Render each line of the records below as a JSON list of strings, one string per line, with blank lines and the pictures left out.

_ _ _ _ _

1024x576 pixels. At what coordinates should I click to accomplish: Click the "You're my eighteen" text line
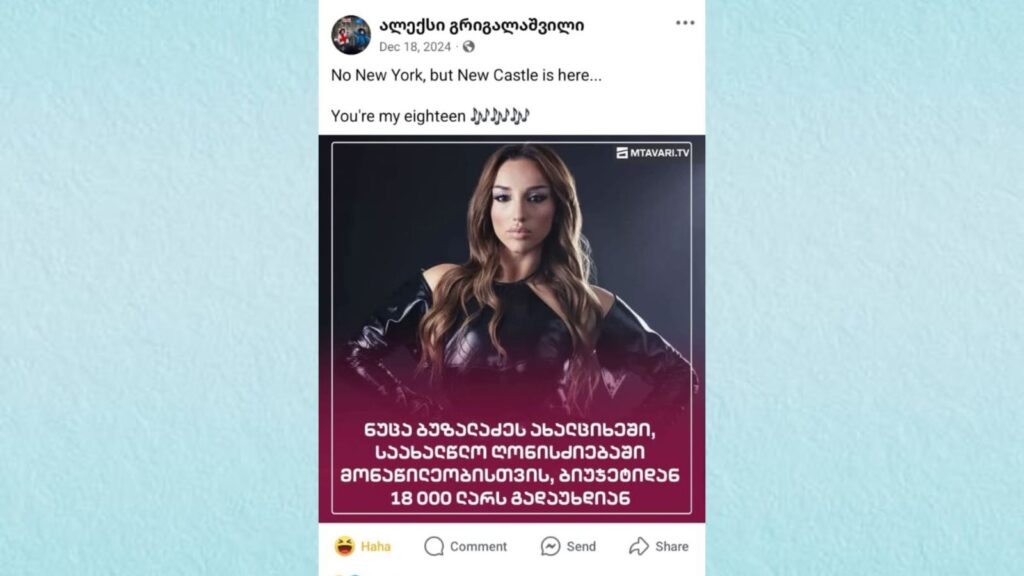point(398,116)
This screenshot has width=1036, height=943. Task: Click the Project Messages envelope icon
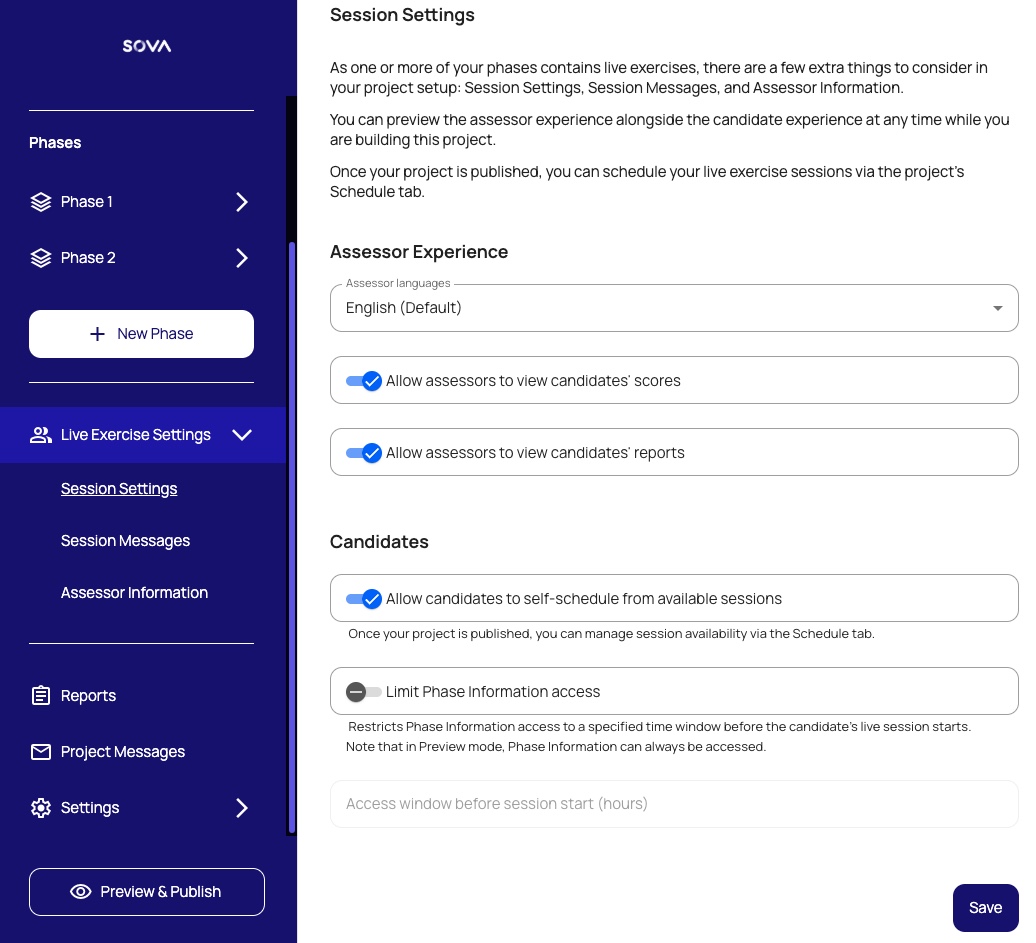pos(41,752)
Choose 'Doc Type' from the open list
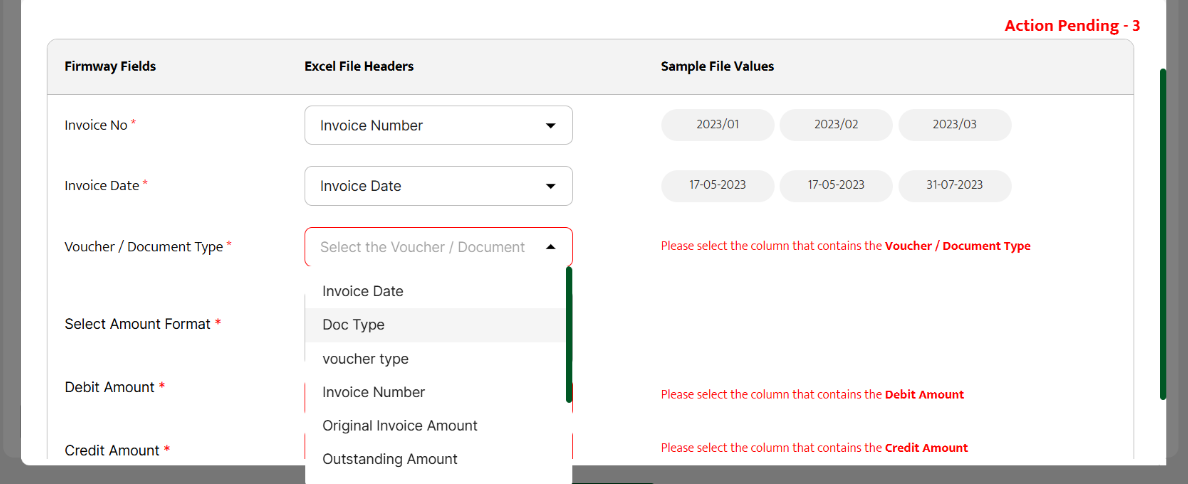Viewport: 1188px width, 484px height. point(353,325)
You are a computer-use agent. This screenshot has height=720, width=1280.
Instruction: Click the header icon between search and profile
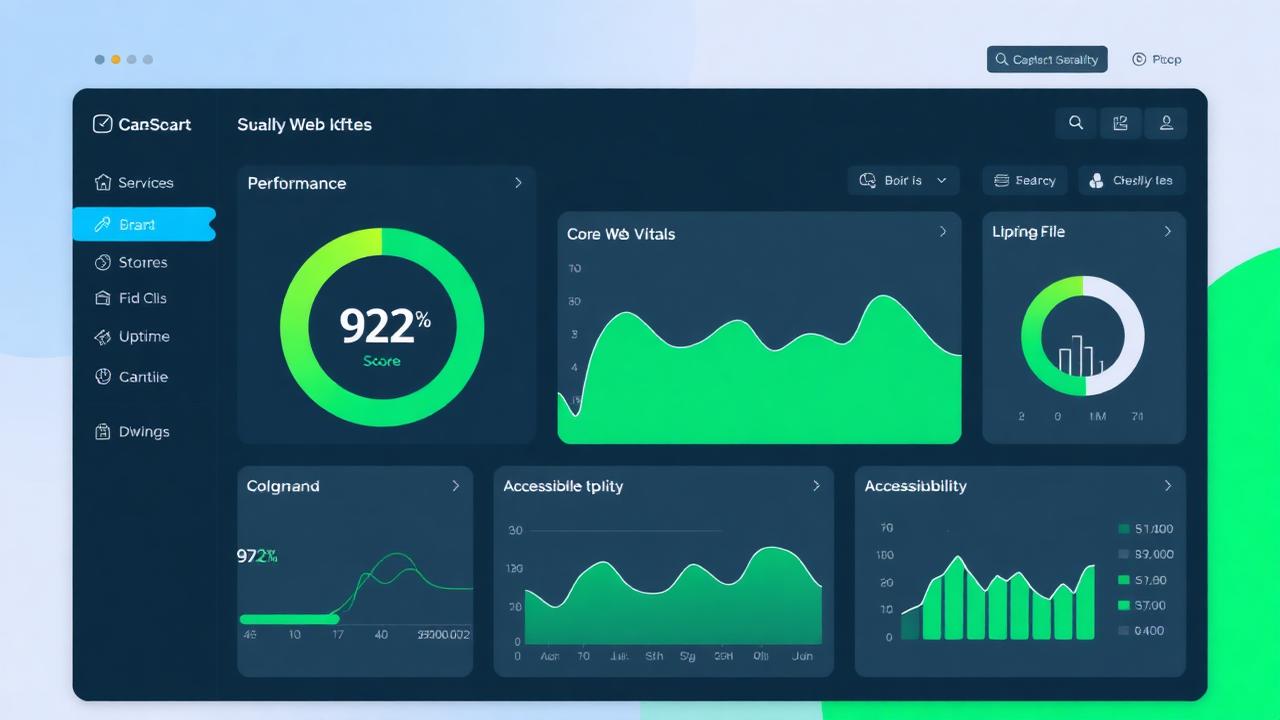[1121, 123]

_ _ _ _ _

> Result of this exercise:
[
  "1024x576 pixels. At what coordinates should I click to accomplish: Click the \"You're my eighteen\" text line",
  "point(398,116)",
  "This screenshot has width=1036, height=943. Task: Click the Project Messages envelope icon",
  "pos(41,752)",
  "Choose 'Doc Type' from the open list",
  "Viewport: 1188px width, 484px height. point(353,325)",
  "You are a computer-use agent. This screenshot has height=720, width=1280.",
  "Instruction: Click the header icon between search and profile",
  "[1121, 123]"
]